Elle dénonce de la même manière la domination des hommes sur les femmes, c’est-à- dire le patriarcat, que la domination du Nord sur le Sud.
Le défi ? Libérer les femmes, assimilées et ajoutées à la nature, de l’emprise socioéconomique et technologique des hommes.
Dans un registre plus démographique, Françoise d’Eaubonne quant à elle nous alerte dès les années 70 de la surpopulation, l’une des causes principales de la dégradation environnementale.

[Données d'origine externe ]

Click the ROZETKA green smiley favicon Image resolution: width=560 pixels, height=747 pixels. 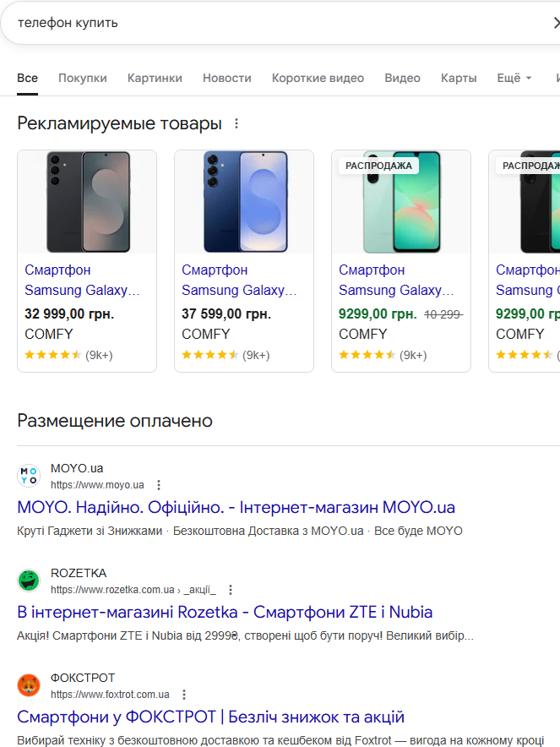point(29,581)
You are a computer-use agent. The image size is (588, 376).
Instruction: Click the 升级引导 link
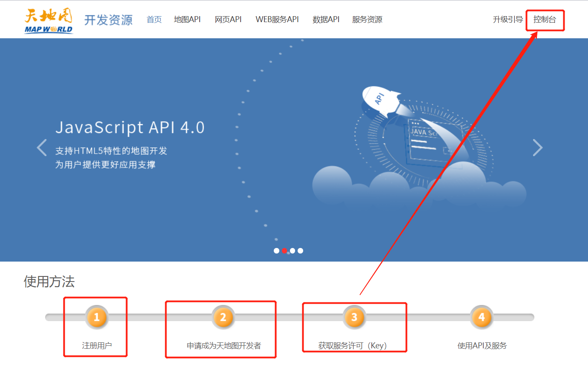(508, 19)
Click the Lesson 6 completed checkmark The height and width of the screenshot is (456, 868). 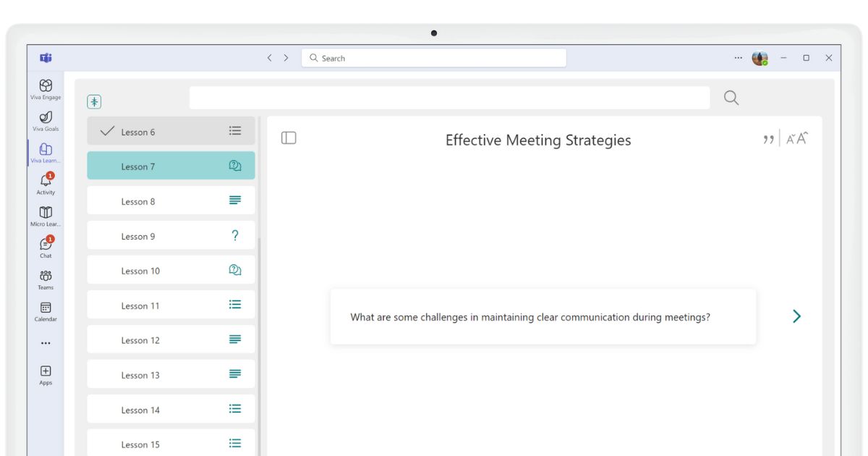click(x=107, y=131)
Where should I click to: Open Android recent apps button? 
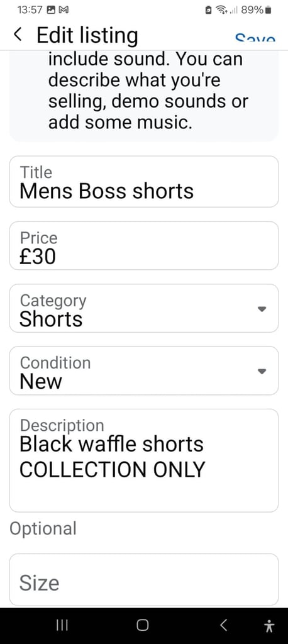point(62,625)
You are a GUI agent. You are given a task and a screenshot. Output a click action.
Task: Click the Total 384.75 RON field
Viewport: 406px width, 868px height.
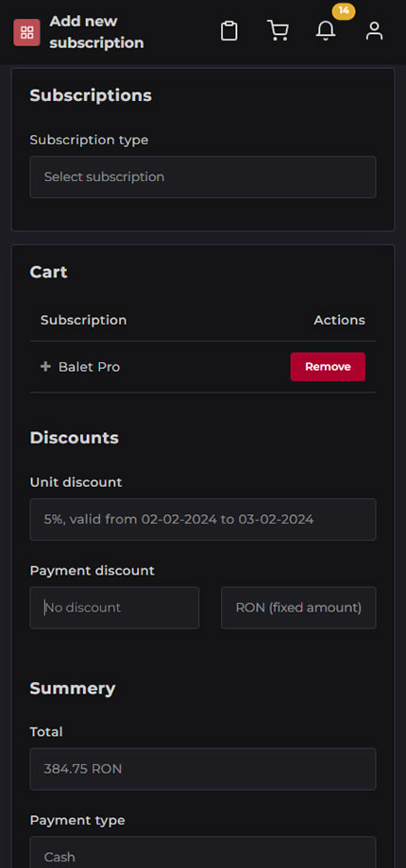pos(203,769)
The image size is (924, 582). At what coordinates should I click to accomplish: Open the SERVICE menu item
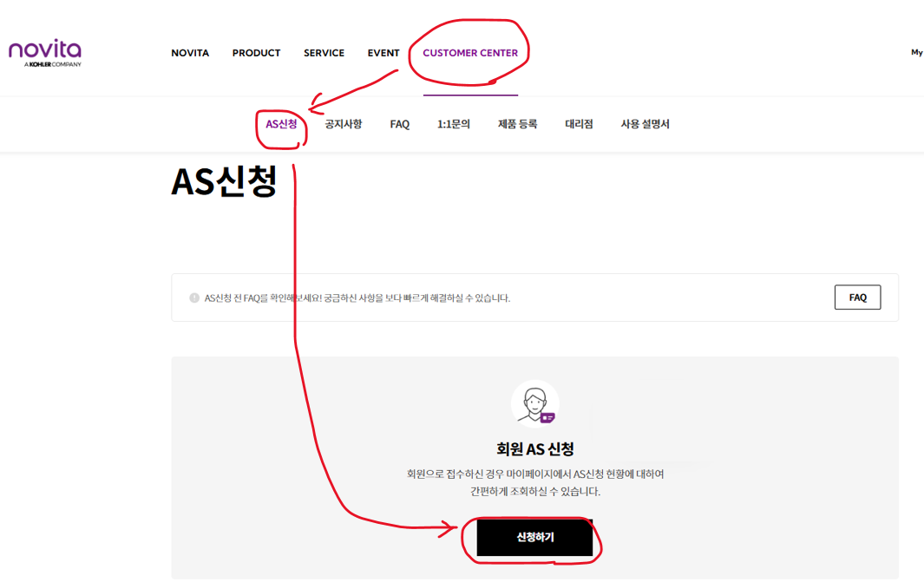tap(324, 53)
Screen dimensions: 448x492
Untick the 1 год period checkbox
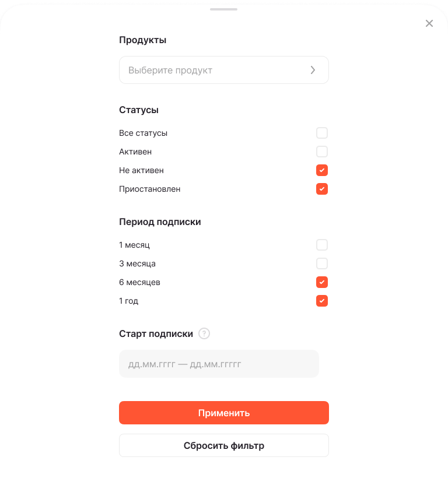[x=322, y=301]
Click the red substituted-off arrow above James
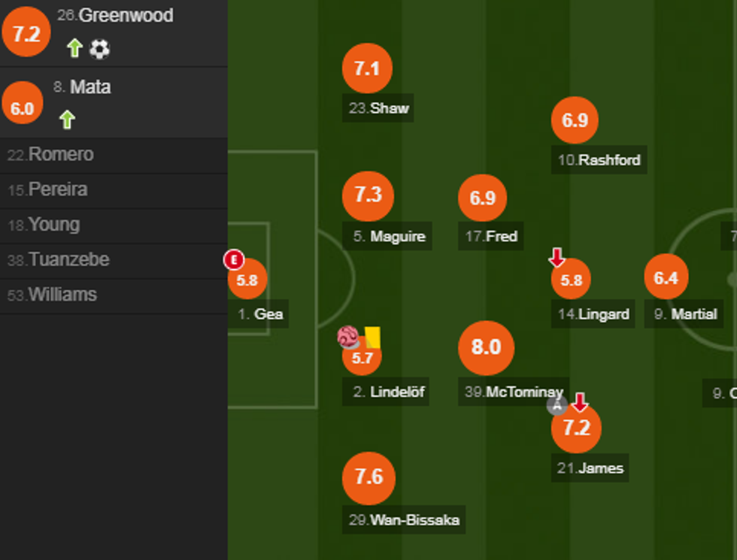 pos(579,402)
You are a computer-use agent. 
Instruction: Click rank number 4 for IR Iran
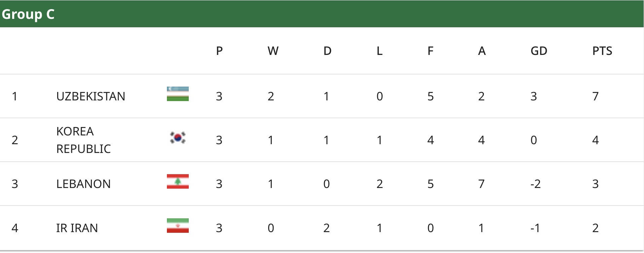(x=15, y=228)
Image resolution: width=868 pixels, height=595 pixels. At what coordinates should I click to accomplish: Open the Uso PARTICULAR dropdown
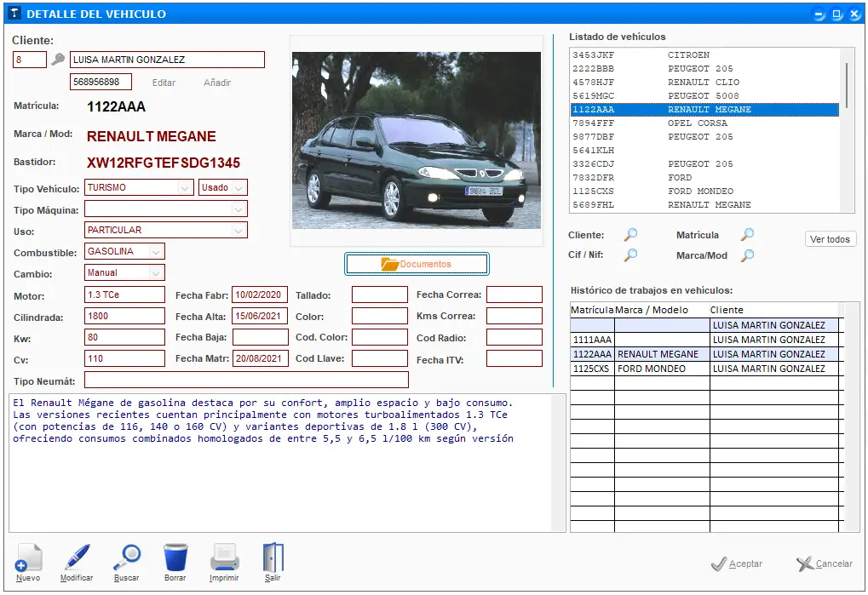[x=239, y=231]
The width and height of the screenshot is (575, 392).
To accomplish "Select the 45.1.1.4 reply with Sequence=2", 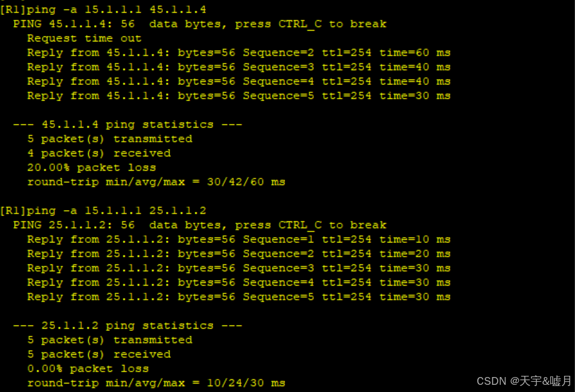I will click(239, 53).
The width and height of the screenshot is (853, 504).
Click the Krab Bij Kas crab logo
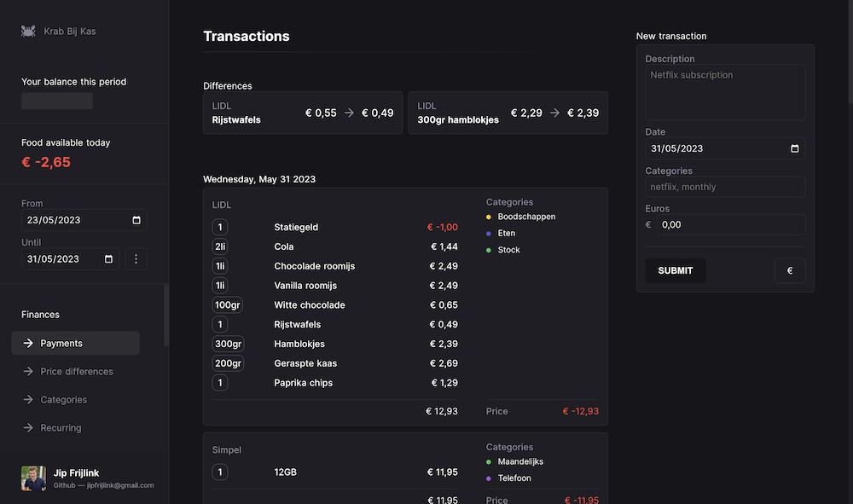28,31
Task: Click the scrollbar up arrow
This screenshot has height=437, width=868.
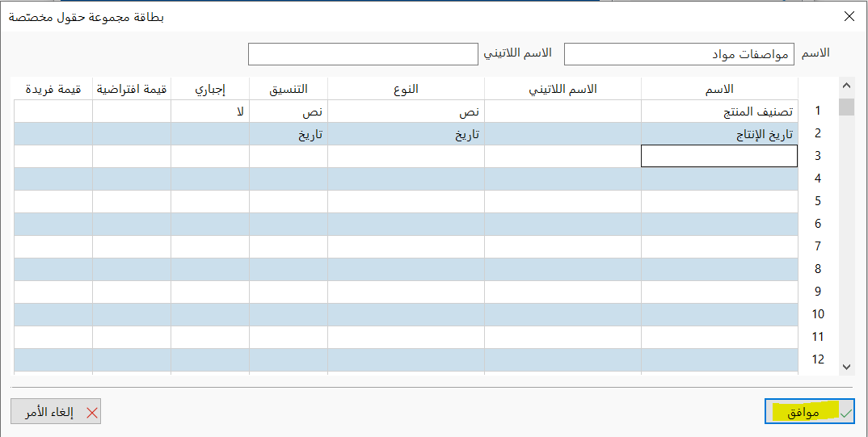Action: tap(846, 86)
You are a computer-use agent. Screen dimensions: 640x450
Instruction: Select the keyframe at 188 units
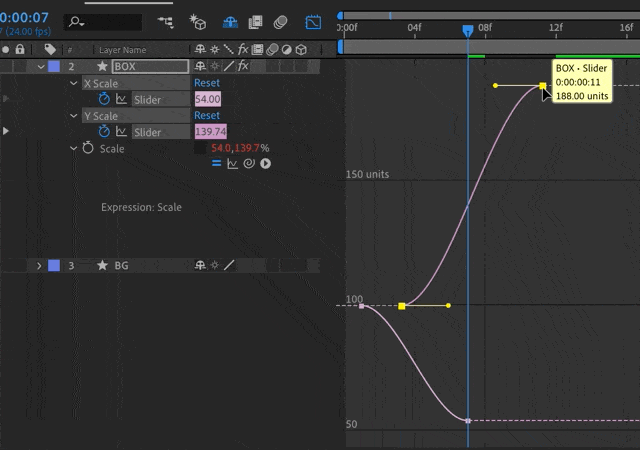pos(543,86)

Or celle-ci est un problème féministe à partir du moment où toutes les femmes n’ont pas le contrôle de leur fertilité. Ce qui nous amène à un autre constat : la réduction des naissances est un enjeu clé à la fois pour les femmes et l’environnement.
Une pensée ésotérique
Le deuxième mouvement principal de l’écoféminisme, dont l’une des figures de proue est Starhawk, reste plus mystérieux et rassemble un certain nombre d’auteur.rice.s puisant leur inspiration dans les courants religieux. Ils et elles considèrent la femme comme « une entité proche de la Nature, Terre-Mère » et aspirent à des croyances qui n’instaurent pas un rapport de domination entre les hommes et les femmes, ainsi qu’entre les êtres humains et la nature. Le défi ? Aller au-delà d’une compréhension hiérarchisée et dualiste du monde.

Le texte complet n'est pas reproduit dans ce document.